Pittsburgh-The Glaucoma Probability Score (GPS), the new mathematical model featured in the Heidelberg Retina Tomograph 3 (HRT3, Heidelberg Engineering) software, eliminates subjective operator input in defining the optic disc margin and performs comparably to the HRT II in discriminating between healthy and glaucomatous eyes, according to a study undertaken by researchers at the University of Pittsburgh.
HRT3 offers several improvements over the previous iterations of HRT: the normative database in HRT3 is larger and ethnicity-specific, and the GPS analysis, which is a neural network technique, generates structural measurements of the optic disc without the need of subjective definition of the disc margin.
To investigate the performance of the HRT3 software, the investigators scanned 50 eyes of 50 patients with glaucoma and 71 eyes of 71 healthy individuals using the HRT II. The contour line at the disc margin was drawn and images were analyzed on the HRT II and then exported for re-analysis to the HRT3 without manipulating the contour line. Discriminatory performance of the various outputs of HRT II and HRT3 were determined by computing the areas under the receiver operating characteristic curve (AROC).
"The need to draw a contour line with the HRT II both is time-consuming and introduces variability between operators. HRT3 offers an important benefit in eliminating that task, and our study suggests clinicians can take advantage of that feature and expect similar discriminatory performance," said Gadi Wollstein, MD, assistant professor of ophthalmology and director of the Ophthalmic Imaging Research Laboratories, University of Pittsburgh School of Medicine. "However, users should be aware that the findings from MRA and GPS analysis should not be considered interchangeable because our studies also show that an eye labeled as normal by one program might be diagnosed as glaucomatous with the other."
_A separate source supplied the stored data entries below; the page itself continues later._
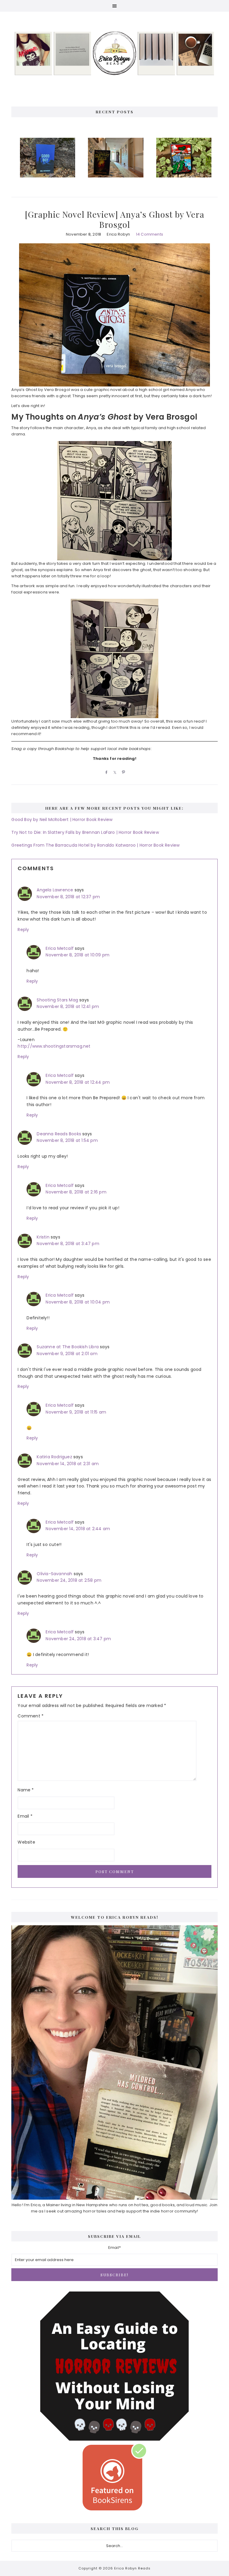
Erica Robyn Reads (114, 53)
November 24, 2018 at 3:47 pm (78, 1639)
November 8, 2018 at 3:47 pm (68, 1244)
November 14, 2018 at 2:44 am (78, 1529)
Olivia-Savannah (54, 1574)
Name (26, 1790)
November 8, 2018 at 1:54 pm (67, 1140)
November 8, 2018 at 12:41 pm (68, 1006)
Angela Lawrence (55, 890)
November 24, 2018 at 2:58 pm (69, 1580)
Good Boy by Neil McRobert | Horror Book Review (61, 819)
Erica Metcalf (60, 948)
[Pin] (122, 772)
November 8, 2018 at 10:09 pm (77, 955)
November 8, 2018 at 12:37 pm (68, 897)
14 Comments (149, 234)
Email (25, 1816)
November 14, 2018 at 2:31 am (68, 1464)
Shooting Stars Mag (57, 1000)
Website (26, 1842)
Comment (31, 1716)
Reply (23, 930)
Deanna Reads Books (59, 1134)
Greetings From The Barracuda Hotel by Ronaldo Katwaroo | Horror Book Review (95, 845)
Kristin (43, 1237)
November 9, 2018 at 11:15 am (76, 1412)
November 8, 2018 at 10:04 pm (78, 1302)
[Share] (105, 772)
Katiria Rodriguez (54, 1457)
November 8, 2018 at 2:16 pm (76, 1192)
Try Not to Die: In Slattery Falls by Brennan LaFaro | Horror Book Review (85, 832)
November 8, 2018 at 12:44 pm (78, 1082)
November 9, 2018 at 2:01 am (67, 1354)
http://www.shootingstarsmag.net (54, 1046)
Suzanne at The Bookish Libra (68, 1347)
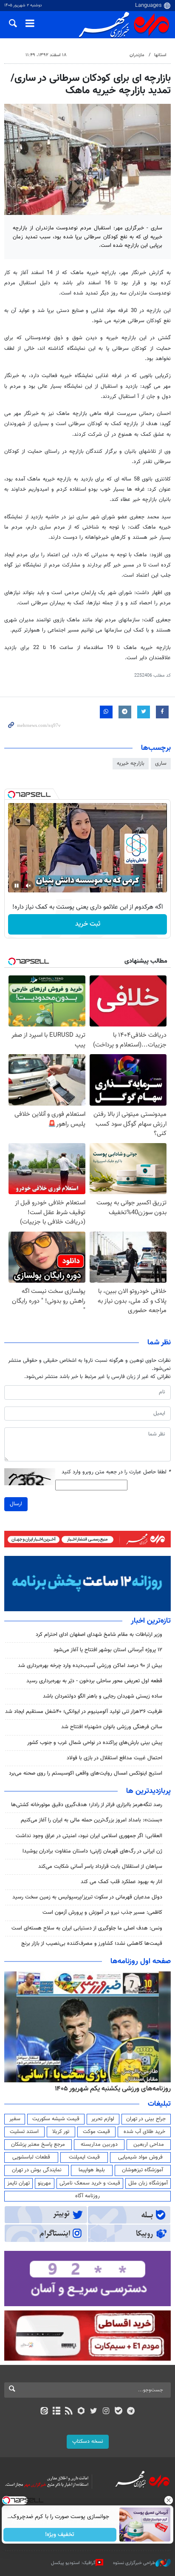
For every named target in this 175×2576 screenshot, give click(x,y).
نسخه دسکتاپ (87, 2441)
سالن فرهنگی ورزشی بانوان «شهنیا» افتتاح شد (111, 1727)
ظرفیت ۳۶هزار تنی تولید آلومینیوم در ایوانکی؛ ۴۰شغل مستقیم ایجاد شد (83, 1711)
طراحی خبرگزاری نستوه (134, 2563)
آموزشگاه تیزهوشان (142, 2170)
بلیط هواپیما (92, 2170)
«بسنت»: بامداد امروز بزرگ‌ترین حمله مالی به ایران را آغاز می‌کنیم (91, 1820)
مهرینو (44, 2183)
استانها (160, 55)
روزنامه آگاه (87, 2196)
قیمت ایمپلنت (84, 2157)
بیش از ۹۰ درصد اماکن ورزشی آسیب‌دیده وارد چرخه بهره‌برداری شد (90, 1665)
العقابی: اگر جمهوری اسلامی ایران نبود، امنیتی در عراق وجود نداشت (89, 1836)
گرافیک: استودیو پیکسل (73, 2563)
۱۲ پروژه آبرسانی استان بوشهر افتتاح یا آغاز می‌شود (108, 1650)
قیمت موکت (96, 2131)
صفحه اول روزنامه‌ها (140, 1961)
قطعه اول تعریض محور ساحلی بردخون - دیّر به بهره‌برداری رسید (94, 1681)
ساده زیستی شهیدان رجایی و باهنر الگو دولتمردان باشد (102, 1696)
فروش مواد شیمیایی (140, 2157)
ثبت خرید (87, 924)
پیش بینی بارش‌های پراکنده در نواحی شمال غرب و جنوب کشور (94, 1742)
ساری (161, 763)
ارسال (16, 1504)
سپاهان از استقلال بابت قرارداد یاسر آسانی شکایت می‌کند (100, 1866)
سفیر (14, 2119)
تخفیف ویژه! (60, 2534)
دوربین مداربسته (99, 2144)
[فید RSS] (69, 2412)
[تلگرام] (131, 2412)
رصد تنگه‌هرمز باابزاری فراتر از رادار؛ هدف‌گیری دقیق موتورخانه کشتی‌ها (86, 1805)
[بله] (118, 2412)
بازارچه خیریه (130, 763)
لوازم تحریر (102, 2119)
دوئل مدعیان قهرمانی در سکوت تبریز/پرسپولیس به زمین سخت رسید (87, 1897)
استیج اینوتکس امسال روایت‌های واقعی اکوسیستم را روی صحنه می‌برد (85, 1773)
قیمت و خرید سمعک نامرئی (89, 2183)
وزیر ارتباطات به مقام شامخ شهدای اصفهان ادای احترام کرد (99, 1634)
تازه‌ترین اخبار (151, 1621)
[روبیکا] (81, 2412)
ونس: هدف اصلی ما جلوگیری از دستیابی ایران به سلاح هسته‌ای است (86, 1928)
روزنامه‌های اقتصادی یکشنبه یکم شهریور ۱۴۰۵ (110, 2089)
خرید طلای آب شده (144, 2131)
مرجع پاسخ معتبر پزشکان (38, 2144)
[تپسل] (11, 794)
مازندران (137, 55)
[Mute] (28, 886)
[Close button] (168, 2500)
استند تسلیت (24, 2131)
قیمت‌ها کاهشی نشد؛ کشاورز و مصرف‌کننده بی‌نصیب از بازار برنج (91, 1943)
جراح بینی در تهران (146, 2119)
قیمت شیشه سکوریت (55, 2119)
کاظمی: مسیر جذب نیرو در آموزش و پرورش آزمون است (102, 1912)
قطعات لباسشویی (31, 2157)
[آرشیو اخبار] (56, 2412)
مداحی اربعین (148, 2144)
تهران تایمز (18, 2183)
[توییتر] (93, 2412)
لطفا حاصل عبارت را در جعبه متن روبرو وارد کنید (116, 1472)
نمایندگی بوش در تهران (37, 2170)
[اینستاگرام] (106, 2412)
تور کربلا (60, 2131)
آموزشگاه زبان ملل (148, 2183)
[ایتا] (44, 2412)
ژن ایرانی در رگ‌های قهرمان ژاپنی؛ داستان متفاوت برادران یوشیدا (92, 1851)
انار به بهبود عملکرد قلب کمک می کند (121, 1882)
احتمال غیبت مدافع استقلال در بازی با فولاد (114, 1758)
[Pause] (16, 886)
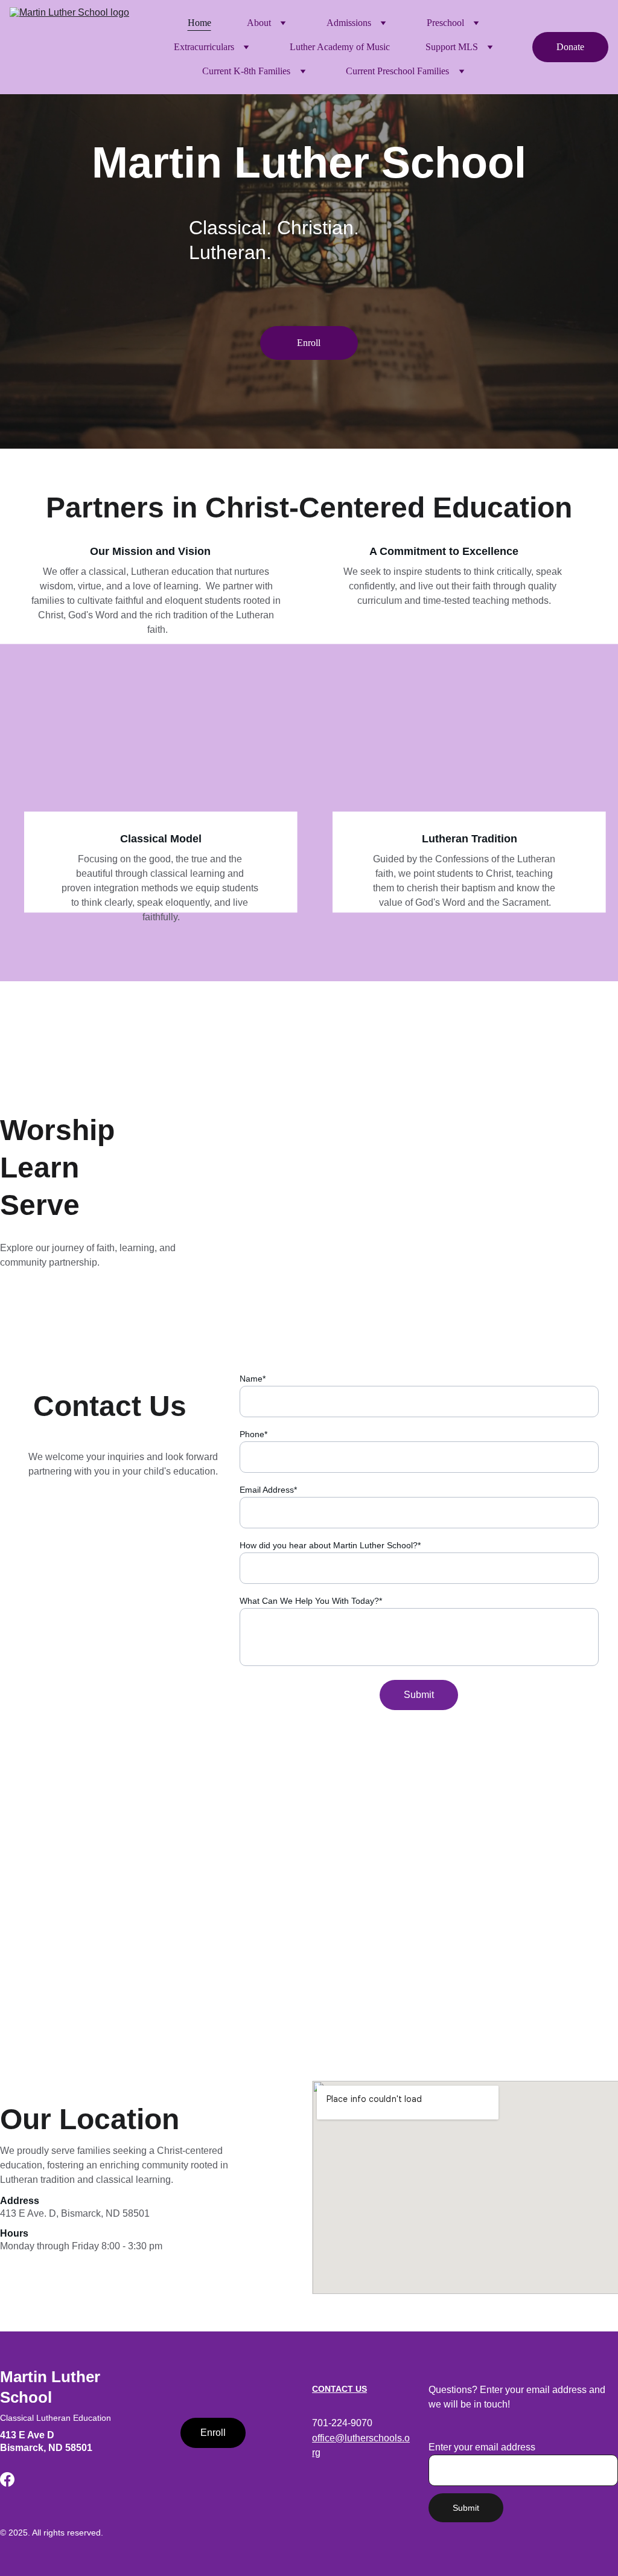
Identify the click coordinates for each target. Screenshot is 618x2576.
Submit (419, 1695)
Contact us (339, 2389)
Analysis of the outputs for the HRT3 stereometric parameters [linear cup/disc ratio, cup shape measure, rim area, rim volume, mean retinal nerve fiber layer (RNFL) thickness, and height variation contour] showed the linear cup/disc ratio performed best in discriminating between healthy and glaucomatous eyes. It had an AROC value of 0.897 compared with AROC values in the range of 0.615 to 0.871 for the other parameters. Using GPS, horizontal RNFL curvature was the best-discriminating parameter with an AROC value of 0.905. AROC values for the other GPS parameters (GPS global, cup size, vertical RNFL curvature, rim steepness, and cup depth) ranged from 0.560 to 0.899. No significant difference existed between the AROC values for the best discriminators for each method: the linear cup/disc ratio and the horizontal RNFL curvature.
Further analyses considered the HRT3 categorical classifications (within normal limits, borderline, and outside normal limits). Comparisons of the HRT3 categorical and continuous stereometric parameters showed a number of statistically significant differences.
"Although these categorical classifications are helpful for giving clinicians some idea about whether an eye is abnormal, we can assume that the ability of this software to discriminate between eyes based on only those three categories would be less than when using the continuous parameters. Clinicians should therefore be aware this categorization scheme might lower their ability to detect disease," Dr. Wollstein said.
He added that the performance of the categorization feature might be improved through further software refinements.